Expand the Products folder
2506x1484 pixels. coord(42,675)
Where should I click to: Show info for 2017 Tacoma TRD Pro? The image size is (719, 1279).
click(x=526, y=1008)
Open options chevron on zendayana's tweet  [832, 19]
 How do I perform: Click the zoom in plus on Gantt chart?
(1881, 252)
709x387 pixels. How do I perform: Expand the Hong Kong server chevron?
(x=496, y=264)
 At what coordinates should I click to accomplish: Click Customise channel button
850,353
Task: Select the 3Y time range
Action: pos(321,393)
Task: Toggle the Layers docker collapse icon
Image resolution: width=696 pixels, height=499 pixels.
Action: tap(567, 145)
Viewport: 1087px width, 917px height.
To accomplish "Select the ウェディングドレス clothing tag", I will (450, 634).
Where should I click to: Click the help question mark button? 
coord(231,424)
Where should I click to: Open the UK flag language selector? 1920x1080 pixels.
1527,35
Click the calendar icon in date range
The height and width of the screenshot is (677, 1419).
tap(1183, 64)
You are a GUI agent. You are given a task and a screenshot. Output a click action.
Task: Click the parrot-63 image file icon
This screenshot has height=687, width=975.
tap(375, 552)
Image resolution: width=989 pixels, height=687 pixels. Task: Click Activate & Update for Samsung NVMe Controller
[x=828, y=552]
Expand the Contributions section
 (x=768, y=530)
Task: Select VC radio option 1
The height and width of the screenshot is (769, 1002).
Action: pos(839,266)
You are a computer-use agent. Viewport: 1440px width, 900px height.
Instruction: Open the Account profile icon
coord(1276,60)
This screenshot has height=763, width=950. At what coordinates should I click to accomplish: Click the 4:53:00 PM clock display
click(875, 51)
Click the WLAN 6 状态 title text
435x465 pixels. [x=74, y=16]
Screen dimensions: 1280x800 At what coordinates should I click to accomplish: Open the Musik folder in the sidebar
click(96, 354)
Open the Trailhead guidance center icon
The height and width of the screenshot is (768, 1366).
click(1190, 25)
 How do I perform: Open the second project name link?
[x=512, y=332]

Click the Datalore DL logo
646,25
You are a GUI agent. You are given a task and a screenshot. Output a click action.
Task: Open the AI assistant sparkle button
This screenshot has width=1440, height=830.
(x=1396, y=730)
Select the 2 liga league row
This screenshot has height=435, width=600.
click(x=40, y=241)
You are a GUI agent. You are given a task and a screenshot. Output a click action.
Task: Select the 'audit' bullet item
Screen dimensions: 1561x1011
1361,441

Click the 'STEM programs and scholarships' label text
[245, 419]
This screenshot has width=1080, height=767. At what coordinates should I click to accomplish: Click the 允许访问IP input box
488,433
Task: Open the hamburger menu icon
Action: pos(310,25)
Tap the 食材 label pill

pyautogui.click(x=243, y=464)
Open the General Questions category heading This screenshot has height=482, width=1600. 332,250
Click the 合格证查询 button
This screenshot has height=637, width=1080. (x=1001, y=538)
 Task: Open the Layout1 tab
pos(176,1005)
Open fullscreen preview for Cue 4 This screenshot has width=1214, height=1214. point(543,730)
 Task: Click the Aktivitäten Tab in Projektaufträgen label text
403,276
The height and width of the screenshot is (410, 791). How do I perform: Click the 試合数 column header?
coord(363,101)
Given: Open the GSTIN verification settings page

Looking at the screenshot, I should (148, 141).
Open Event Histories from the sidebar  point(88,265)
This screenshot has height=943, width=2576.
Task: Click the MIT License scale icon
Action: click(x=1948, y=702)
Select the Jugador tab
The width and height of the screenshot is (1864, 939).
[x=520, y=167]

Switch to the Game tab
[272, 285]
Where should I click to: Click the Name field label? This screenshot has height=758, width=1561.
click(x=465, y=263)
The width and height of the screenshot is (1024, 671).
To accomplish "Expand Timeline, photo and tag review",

────

## REQUIRED TASK
Present the lines above as a Markdown table with the columns Row and Line, numbering each row and leaving out blank lines. Begin at the line that contains "Select the Jugador tab" and stop after the line that contains "click(x=465, y=263)".

## SOLUTION
| Row | Line |
|---|---|
| 1 | Select the Jugador tab |
| 2 | The width and height of the screenshot is (1864, 939). |
| 3 | [x=520, y=167] |
| 4 | Switch to the Game tab |
| 5 | [272, 285] |
| 6 | Where should I click to: Click the Name field label? This screenshot has height=758, width=1561. |
| 7 | click(x=465, y=263) |